- _EXTRAIT DU DOCUMENT_:
Pas assez de place en IME, pas assez de place en Ulis
Ce dispositif lui a permis jusque-là de poursuivre sa scolarité, en étant parallèlement prise en charge par les spécialistes du service de soins et d'éducation spécialisée à domicile (SSESD) d'Illkirch-Graffenstaden : orthoptiste neuronal, ergothérapeuthe, neuro-psychologue, psyco-motricien, tout est organisé pour que Louise soit accompagnée.
Et voilà que toute cette organisation, minutieusement mise en place à son entrée en élémentaire, menace de s'effondrer. Suivre une scolarité en 6e classique, tout en continuant les soins qui lui sont nécessaires au SSESD semble mission impossible. "On est effondré. Elle va se retrouver en situation d'échec, elle est très émotive."
À chaque changement dans la vie de notre enfant, on a peur, et là, la dose de stress est maximale.

- _TRAVAIL À FAIRE_:
a: Dans l'extrait sur la scolarité de Louise, résumez sous forme de liste le paragraphe qui commence par « Et voilà que toute cette organisation ».
b: Prolongez l'extrait sur la scolarité de Louise à partir de sa dernière phrase.
Ce matériel n'est pas utile ici.

- _Entrées du jeu de données_:

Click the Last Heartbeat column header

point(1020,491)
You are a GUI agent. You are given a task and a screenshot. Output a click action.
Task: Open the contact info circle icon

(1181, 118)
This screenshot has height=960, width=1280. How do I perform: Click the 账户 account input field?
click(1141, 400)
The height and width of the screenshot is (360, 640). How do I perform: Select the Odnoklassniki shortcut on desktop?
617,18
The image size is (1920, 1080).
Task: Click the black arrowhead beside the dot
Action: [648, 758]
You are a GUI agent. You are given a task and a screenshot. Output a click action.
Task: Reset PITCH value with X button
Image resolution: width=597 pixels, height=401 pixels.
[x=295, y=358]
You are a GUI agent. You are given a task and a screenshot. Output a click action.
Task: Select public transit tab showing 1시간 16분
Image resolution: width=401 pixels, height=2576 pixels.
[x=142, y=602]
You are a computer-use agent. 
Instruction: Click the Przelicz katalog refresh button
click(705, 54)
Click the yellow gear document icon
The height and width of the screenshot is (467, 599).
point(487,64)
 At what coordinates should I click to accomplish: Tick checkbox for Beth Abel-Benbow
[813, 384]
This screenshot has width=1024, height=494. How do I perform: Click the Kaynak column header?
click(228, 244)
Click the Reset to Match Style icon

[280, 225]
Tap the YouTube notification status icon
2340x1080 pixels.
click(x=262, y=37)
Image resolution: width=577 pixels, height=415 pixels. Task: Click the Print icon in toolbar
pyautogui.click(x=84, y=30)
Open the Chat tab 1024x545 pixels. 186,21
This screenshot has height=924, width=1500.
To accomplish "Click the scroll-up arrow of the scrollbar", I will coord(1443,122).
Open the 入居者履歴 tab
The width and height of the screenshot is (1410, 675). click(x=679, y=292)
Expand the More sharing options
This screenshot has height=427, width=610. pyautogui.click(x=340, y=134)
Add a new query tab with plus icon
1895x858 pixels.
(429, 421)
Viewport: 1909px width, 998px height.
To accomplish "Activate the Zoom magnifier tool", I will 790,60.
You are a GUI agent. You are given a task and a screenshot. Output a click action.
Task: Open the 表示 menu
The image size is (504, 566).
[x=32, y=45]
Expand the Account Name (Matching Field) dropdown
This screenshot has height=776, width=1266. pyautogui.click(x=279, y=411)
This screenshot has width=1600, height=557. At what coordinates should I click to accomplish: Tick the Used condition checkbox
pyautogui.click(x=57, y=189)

- _RÉPONSES_:
a:
- L'organisation mise en place avec soin à l'entrée de Louise en élémentaire menace de s'effondrer.
- Suivre une 6e classique tout en continuant ses soins au SSESD semble impossible.
- Les propos rapportés disent un profond abattement : Louise risque de se retrouver en situation d'échec, et elle est très émotive.

b:
Charlotte Merdinger, maman de Louise, 12 ans
Les parents de Louise ont déposé un recours auprès du rectorat, mais sans espoir. Car le problème est celui du manque de places. "C'est l'effet dominos : il n'y a pas assez de places en institut médico-éducatif, alors les enfants qui devraient y être vont en Ulis. Et les enfants adaptés au dispositif Ulis s'en retrouvent exclus... et plus personne n'est à la bonne place."
Un constat que partage Sonia Cardoner. Cette maman d'une jeune femme de 22 ans elle aussi en situation de handicap moteur et cognitif, est très engagée dans l'accompagnement des parents d'enfants handicapés. Elle est présidente d'une association - l'APEEIMC (association parentale d'entraide aux enfants atteints d'une infirmité motrice cérébrale) - et responsable du centre ressources enfance et handicap pour le Bas-Rhin, qui propose des solutions d'accompagnement loisirs pour ces enfants. Elle rencontre 200 à 250 familles par an, qui toutes connaissent ces situations d'angoisse.
"Il y a 20 ans, déjà, je partais moi-même en vacances d'été la boule au ventre, ne sachant pas exactement comment la rentrée de ma fille allait s'arranger. Aujourd'hui, elle est adulte, et son accompagnement par des structures adaptées est tout aussi problématique, dans le monde du travail.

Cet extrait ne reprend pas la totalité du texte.